** Available data **
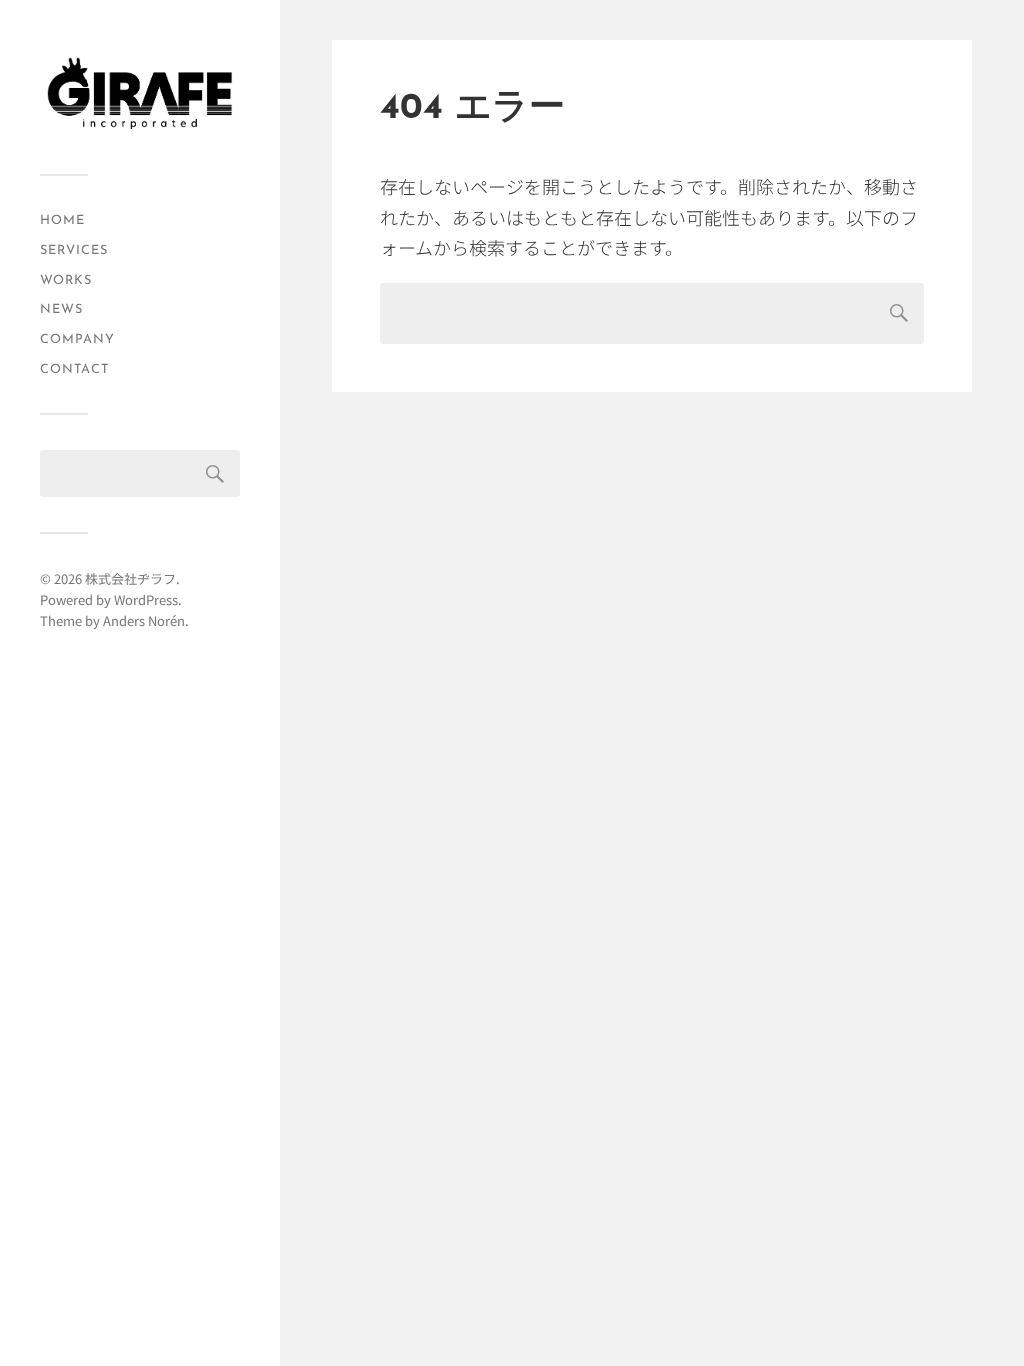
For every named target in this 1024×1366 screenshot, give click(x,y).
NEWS (61, 309)
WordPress (146, 599)
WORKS (66, 280)
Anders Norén (144, 620)
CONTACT (74, 369)
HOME (62, 220)
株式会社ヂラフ (130, 578)
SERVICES (74, 250)
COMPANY (77, 339)
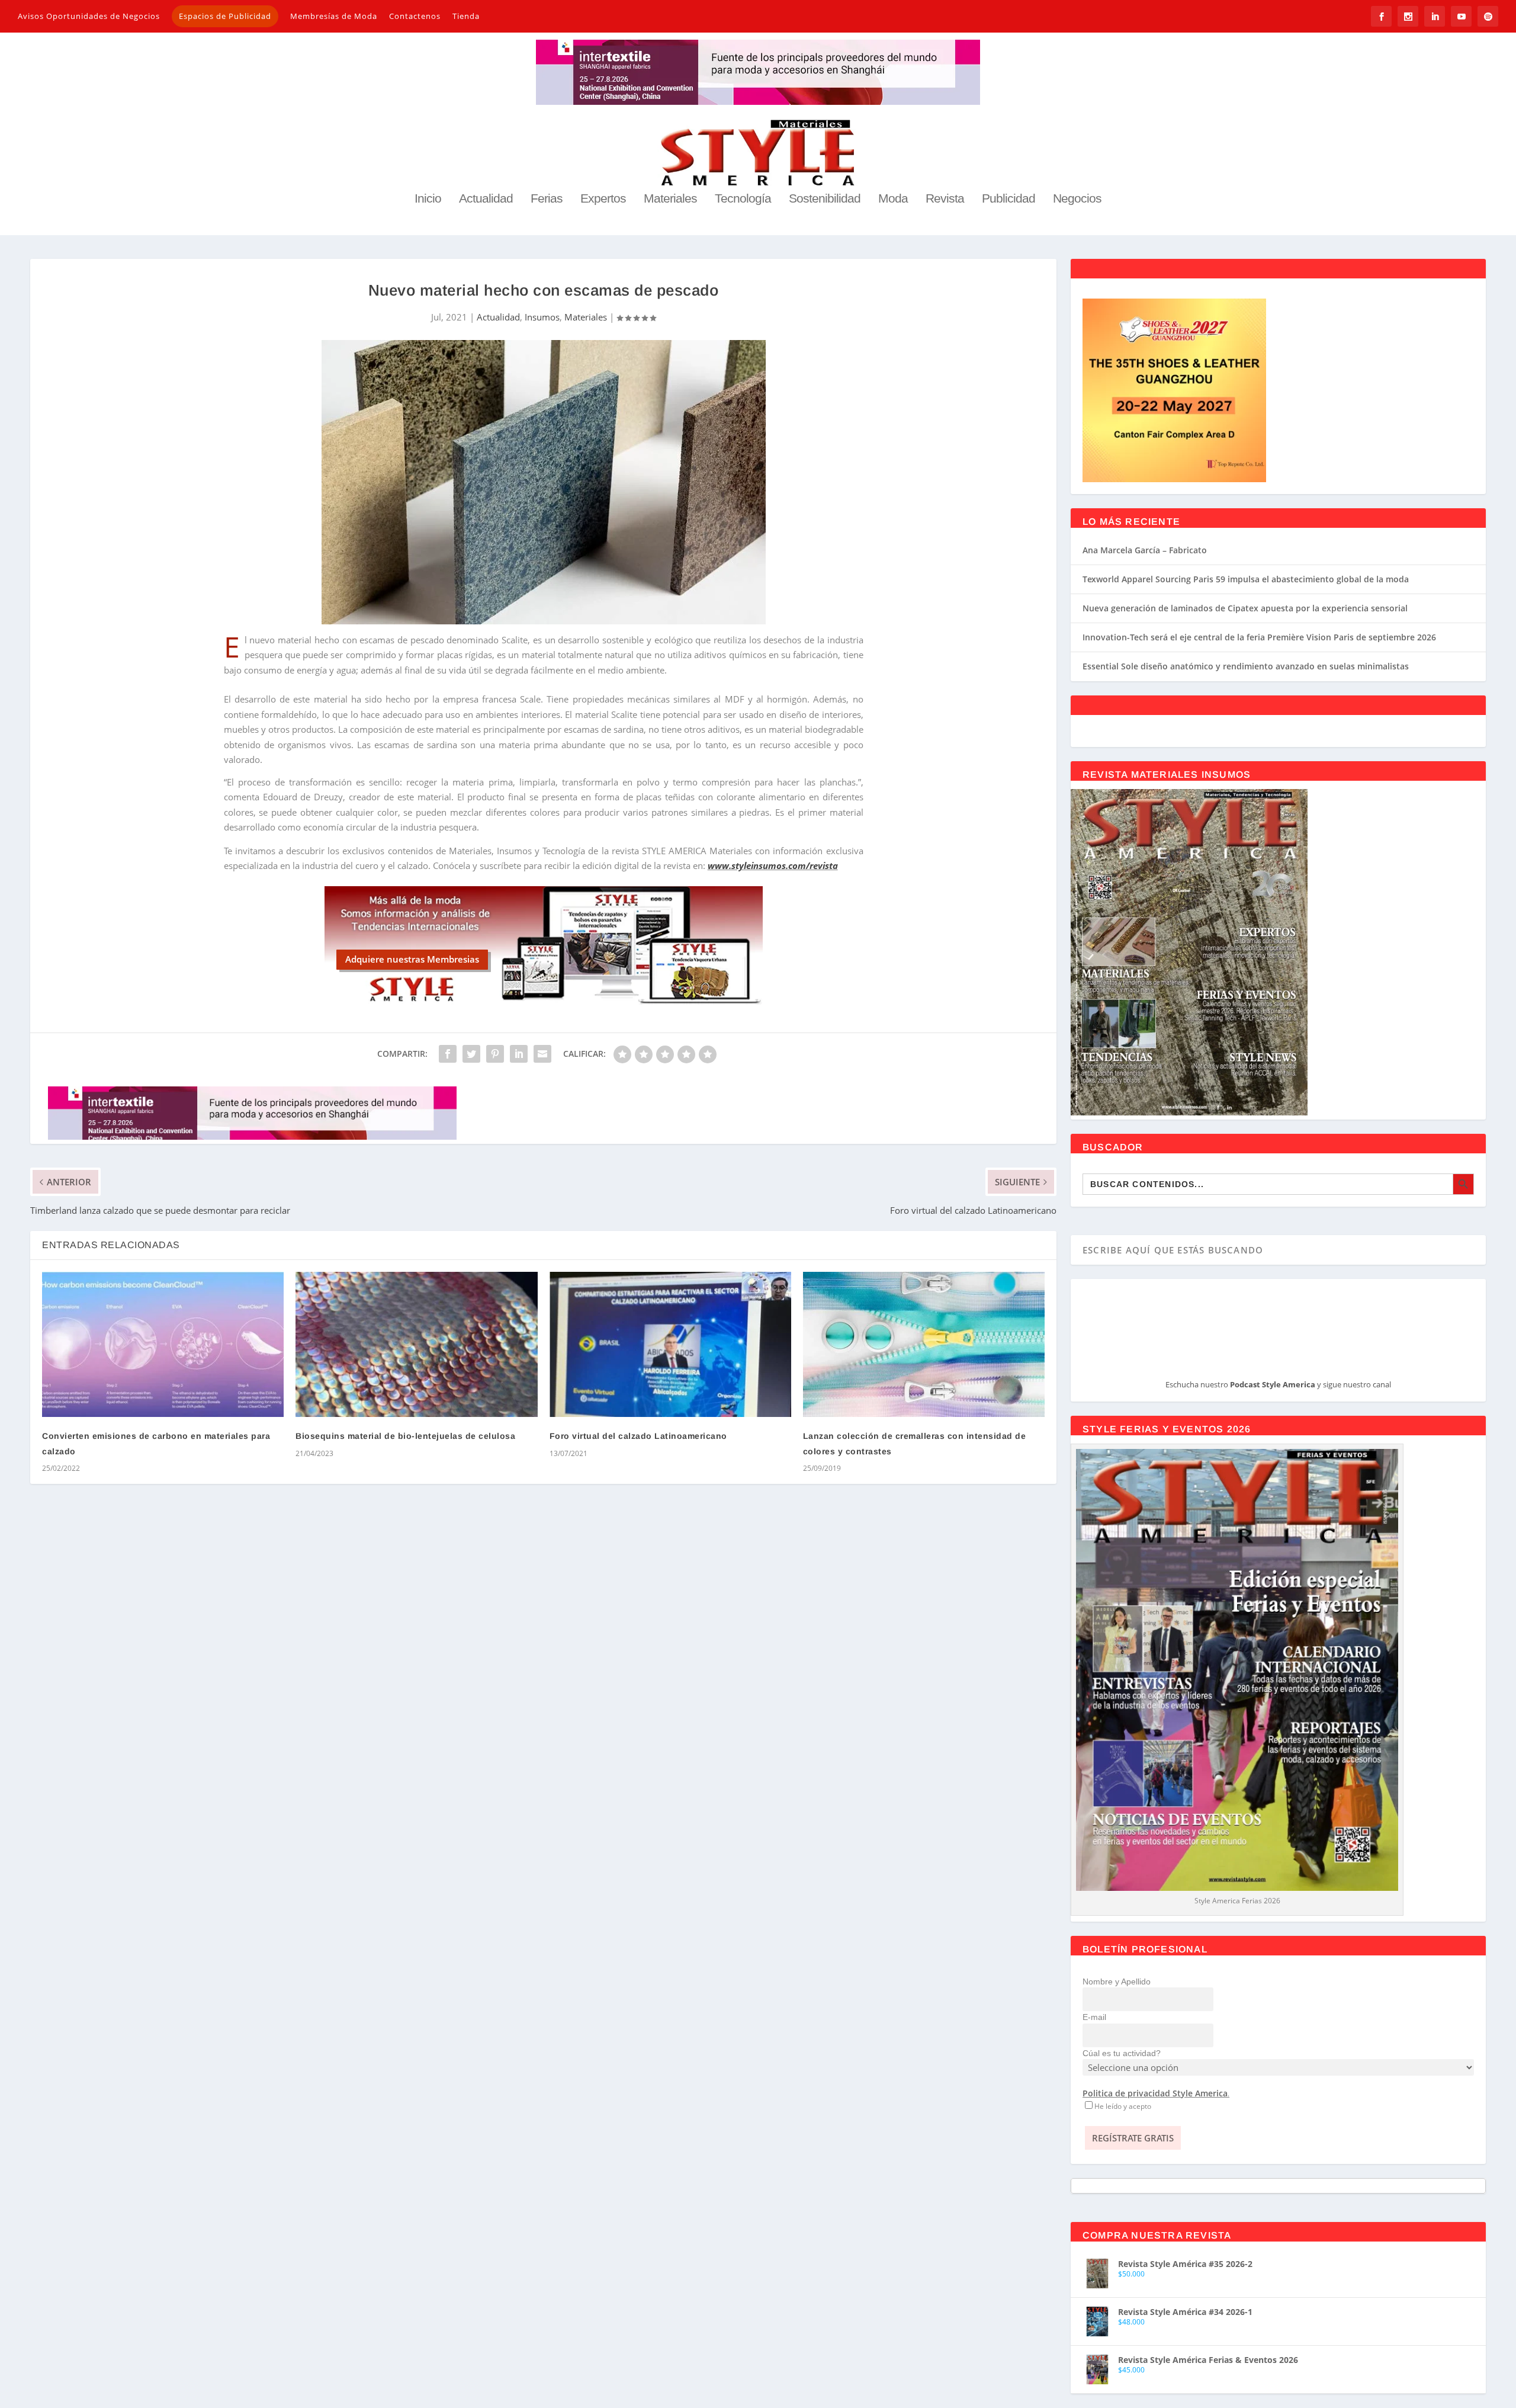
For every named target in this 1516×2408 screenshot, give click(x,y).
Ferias (547, 199)
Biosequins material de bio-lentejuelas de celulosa (405, 1436)
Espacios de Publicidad (225, 16)
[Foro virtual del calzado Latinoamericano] (670, 1344)
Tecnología (743, 199)
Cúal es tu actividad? (1122, 2053)
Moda (893, 199)
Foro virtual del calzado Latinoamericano (638, 1436)
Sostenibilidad (824, 199)
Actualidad (486, 199)
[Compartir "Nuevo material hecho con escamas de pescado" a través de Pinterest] (495, 1054)
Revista (945, 199)
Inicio (428, 199)
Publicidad (1008, 199)
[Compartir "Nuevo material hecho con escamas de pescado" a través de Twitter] (471, 1054)
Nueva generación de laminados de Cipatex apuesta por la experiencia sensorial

** Activity **
Within the data above, the lines from the one with "[Foro virtual del" to the one with "Actualidad (486, 199)" must be repeated exactly; no other line belongs in the answer.

** Reply to the task **
[Foro virtual del calzado Latinoamericano] (670, 1344)
Tecnología (743, 199)
Cúal es tu actividad? (1122, 2053)
Moda (893, 199)
Foro virtual del calzado Latinoamericano (638, 1436)
Sostenibilidad (824, 199)
Actualidad (486, 199)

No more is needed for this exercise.